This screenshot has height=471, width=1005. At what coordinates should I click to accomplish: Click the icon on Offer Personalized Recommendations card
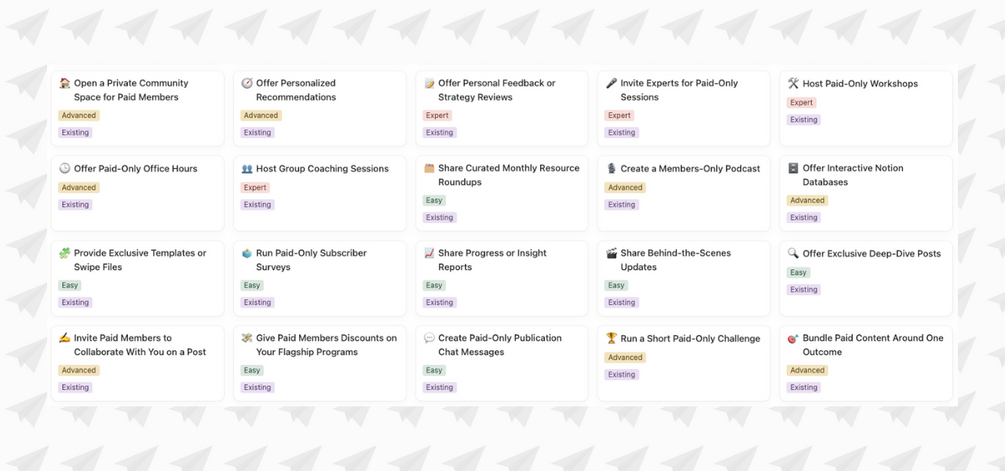point(247,84)
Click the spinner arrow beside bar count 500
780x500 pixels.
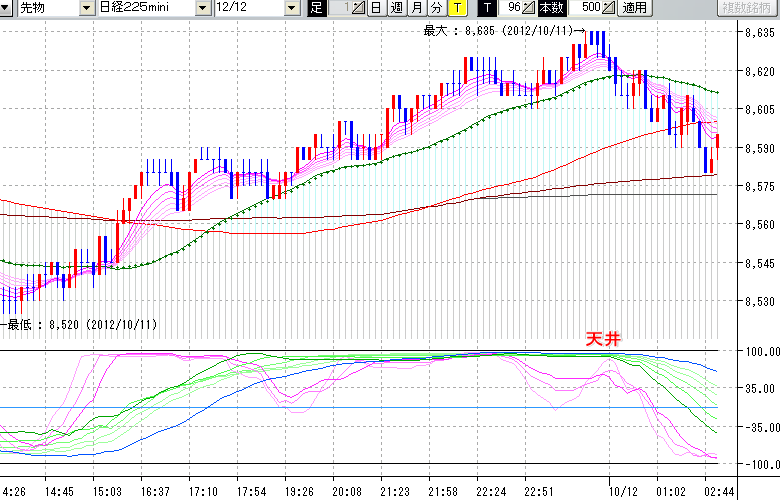609,8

════════════════════

■ **INSTRUCTIONS TO FOLLOW**:
Repeat the records above word for word, apart from the pictures.

■ **RESPONSE TO THIS EXERCISE**:
This screenshot has height=471, width=1005. At what coordinates should I click to accomplish: Click the icon on Offer Personalized Recommendations card
point(247,84)
Click the spinner arrow beside bar count 500
780x500 pixels.
609,8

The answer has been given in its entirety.